I don’t know what finally and only recently enabled me to make this decision. Maybe it was the fact that, now two years old, Ziya is finally beginning to be seriously fun, to be able to carry on full conversations, and to be less dependent and exhausting than before. Maybe it was just that I reached a cumulative point of tiredness, from being awoken on average three times a night for two years, that made me feel I just could not go through it again.

In another world where I didn’t have a full time job or just had a different job, I’d have another baby mostly just to give Zi company and family throughout her lifetime. In another world where I was 28 and not 38 or where my husband wanted any children at all and felt able to manage not only one but two or where we had already paid for our house instead of still having to save to get a mortgage. In another world where Zi had been a baby who slept at night or where we lived in more than a one-bedroom house or where my mom was able to cope better than she can. In another world, I’d make another decision, but this is my world and I’ve come to terms with its realities and what they mean for me.

- **Data section**
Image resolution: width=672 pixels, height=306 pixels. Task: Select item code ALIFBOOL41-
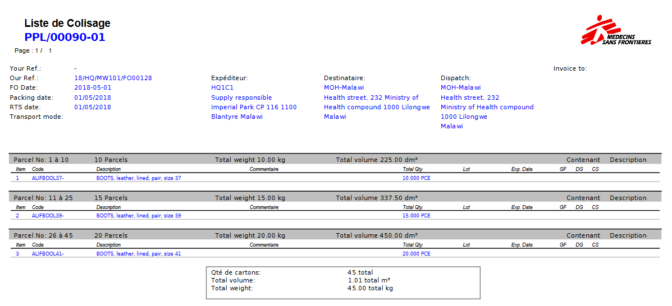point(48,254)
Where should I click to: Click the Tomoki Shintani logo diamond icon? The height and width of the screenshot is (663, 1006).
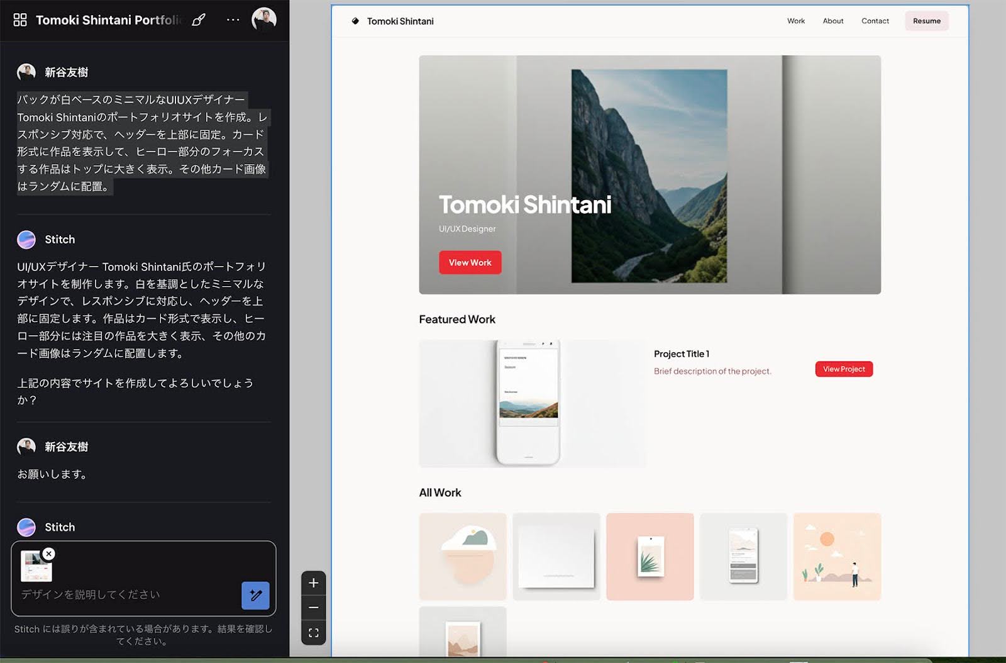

- **Directions**
In the passage about deciding against another baby, how many times a night, on average, was the writer awoken over two years?

- **Solution to this task**
Three times a night.